◆ What is expected
Which of the lines in the data mention the string "Output"? List them all.

◆ Available records
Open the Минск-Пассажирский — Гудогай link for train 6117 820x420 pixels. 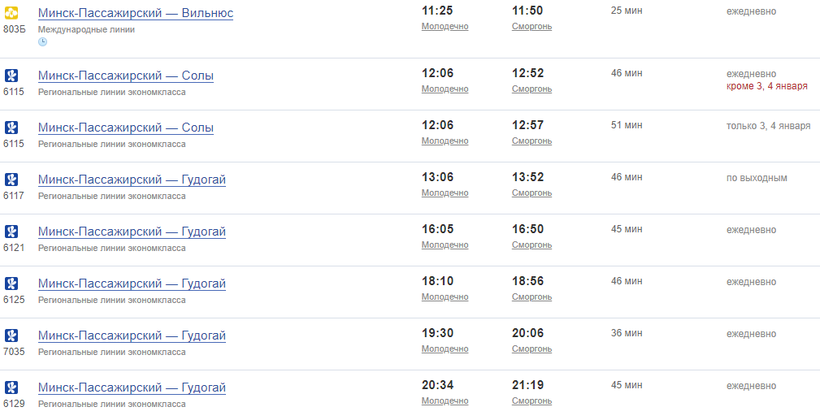pos(132,180)
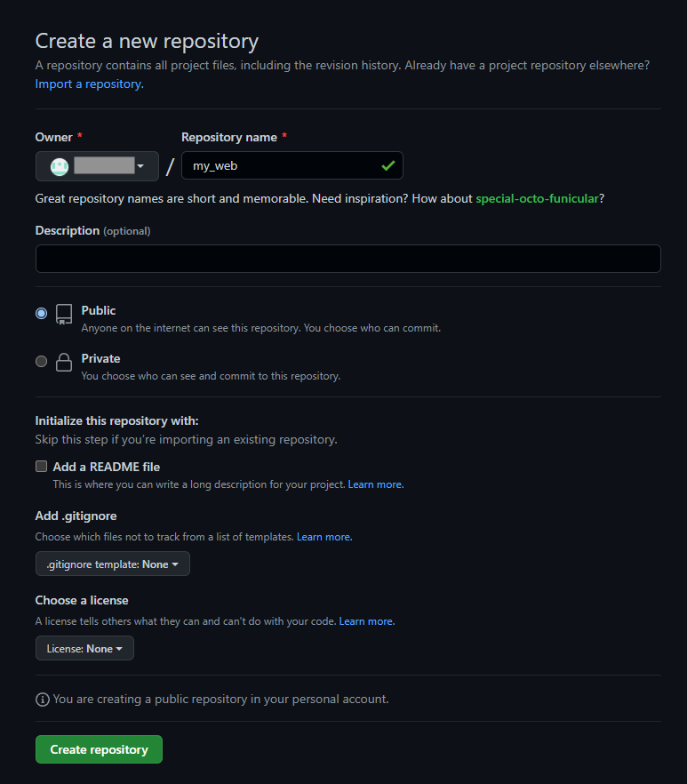
Task: Open Learn more link about .gitignore templates
Action: point(324,537)
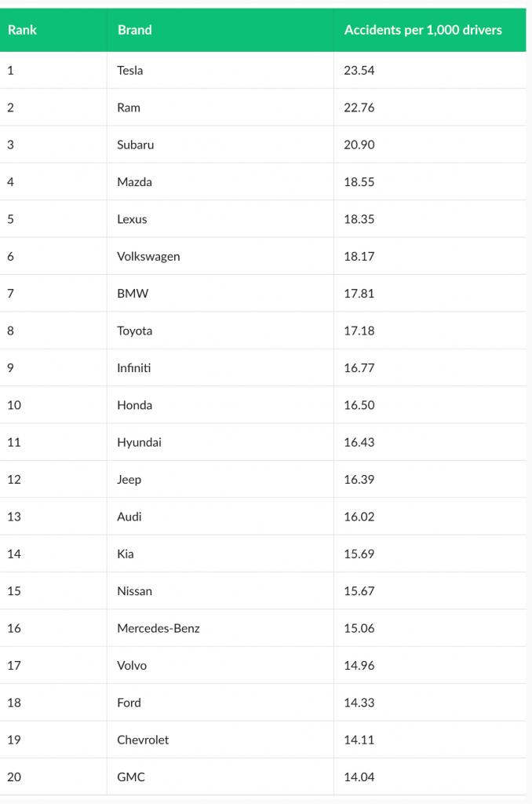This screenshot has width=532, height=804.
Task: Click the Lexus value 18.35
Action: click(x=359, y=219)
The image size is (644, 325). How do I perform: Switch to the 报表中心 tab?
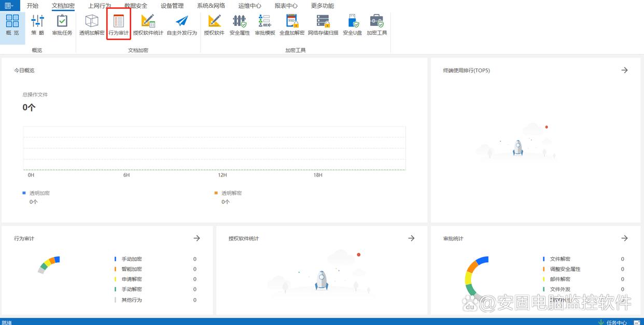[286, 6]
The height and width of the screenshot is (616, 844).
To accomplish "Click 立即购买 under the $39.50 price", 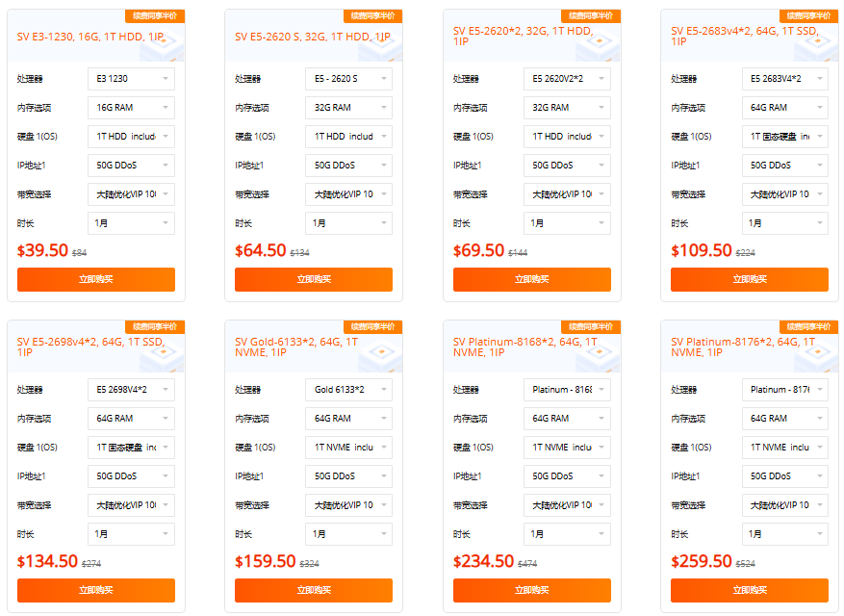I will [96, 279].
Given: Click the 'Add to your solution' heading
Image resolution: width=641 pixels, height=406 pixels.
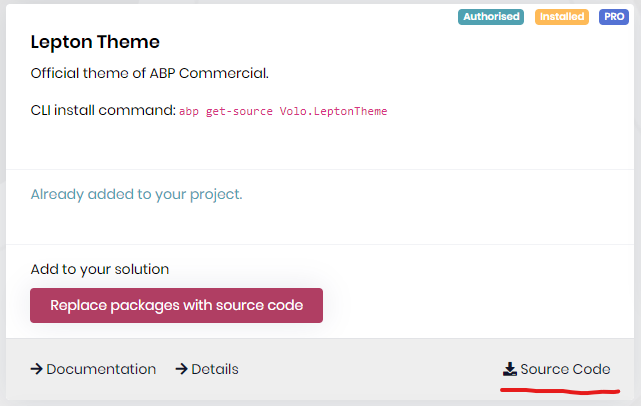Looking at the screenshot, I should click(x=100, y=269).
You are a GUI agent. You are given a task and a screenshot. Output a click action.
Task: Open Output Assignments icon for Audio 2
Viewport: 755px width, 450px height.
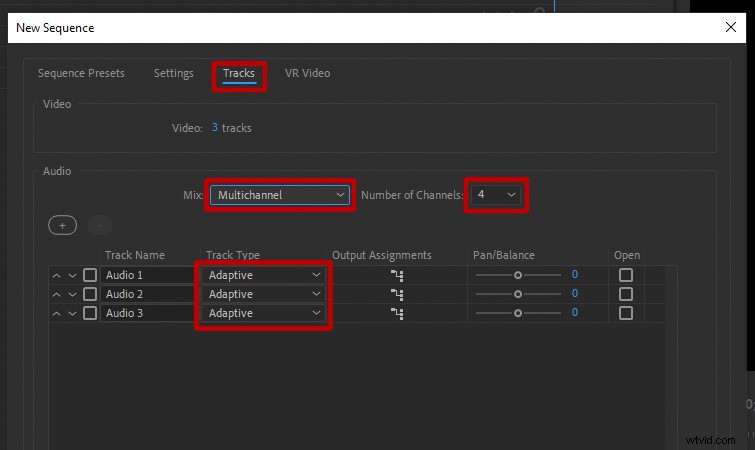(x=397, y=294)
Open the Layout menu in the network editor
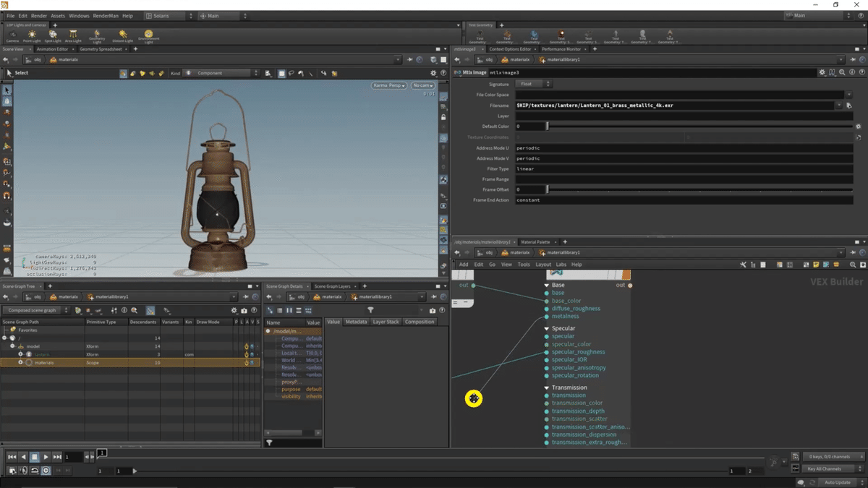 point(543,265)
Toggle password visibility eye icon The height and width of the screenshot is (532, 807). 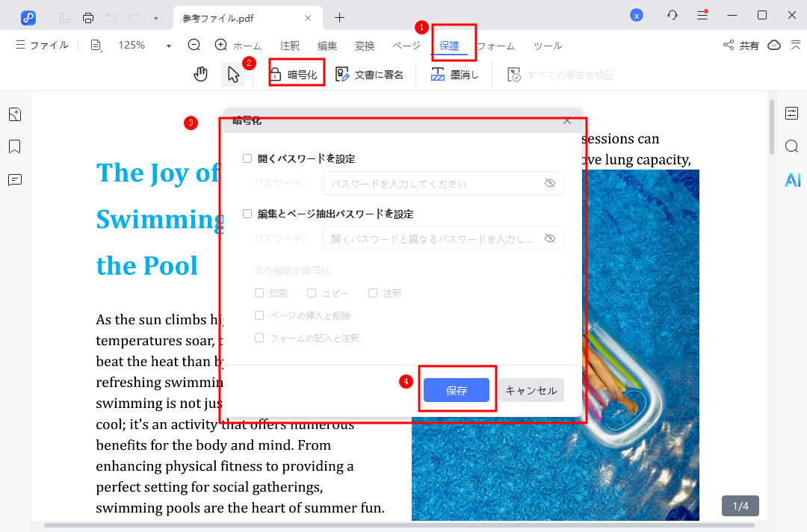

◆ Completed task
You are a GUI agent. You are given a task and a screenshot. Output a click action.
Task: Open Output Assignments icon for Audio 2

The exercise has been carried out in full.